I wanted something that would implement policy that would deny any usage if the password was past-due (even if they hadn’t logged in for awhile) and would de-activate a key if it was older than the date set in the password policy. This would bring my AWS stuff into corporate compliance and prevent me from having to bother my users myself.
Since all our IAM usernames match the user’s email address, this is pretty easy to implement via automation. I’ve created a lambda that uses both the AWS Credential Report and the IAM APIs to iterate across all users and send them an SES notification when there password or key is about to expire.
The cloudformation template creates an IAM Group called UsersWithExpiredCredentials that limits the user to just the IAM actions necessary to change their password.
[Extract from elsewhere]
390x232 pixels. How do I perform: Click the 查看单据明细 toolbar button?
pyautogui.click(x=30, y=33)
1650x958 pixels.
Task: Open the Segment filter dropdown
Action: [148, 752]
There is the Lambda that does the work (and the appropriate Role and Invocation permissions), an Invocation Failure Alarm that will send to my account’s Alert Topic and a scheduled CloudWatch Event to trigger it to run every day.
The template takes as parameters:
- GracePeriodInDays (how far out from expiration do we warn the user)
- Boolean to indicate if we just warn or actually disable the user or key
- Boolean to indicate if we should use SES to email the user
- The SES authorized From Address
- Header and footer language for the email
- and an SNS topic where a summary of all actions taken gets published
(plus all the usual stuff needed to deploy a lambda that’s too big to fit in-line)
The Lambda itself uses the GetCredentialReport to see how long till the password will expire and it queries ListAccessKeys to see when the key was created. The Lambda only does this for IAM Users with LoginProfiles (ie they have a password), so it would not expire a IAM User that only had an access key (that’s a bit more dangerous and requires different handling)1. It uses GetAccountPasswordPolicy to determine the expiration age for both passwords and keys.
If an Access Key is past the expiration age it is not deleted and the user is not added to the BlackHole group. The key is simply flipped to deactivated.
In order to email users, you must either have had AWS support remove the sandbox limitation on your account, or you must verify all the users you intend to send to. Since the users are all IAM Users of your account, either are a viable option2.
1) Yes, a user can be dumb and embed their personal key into a production process somewhere. Said users need a flogging.
2) And adding all users to SES so you can send them system-wide notices might not be a bad thing to add to my add_user script and my RequireMFA stack.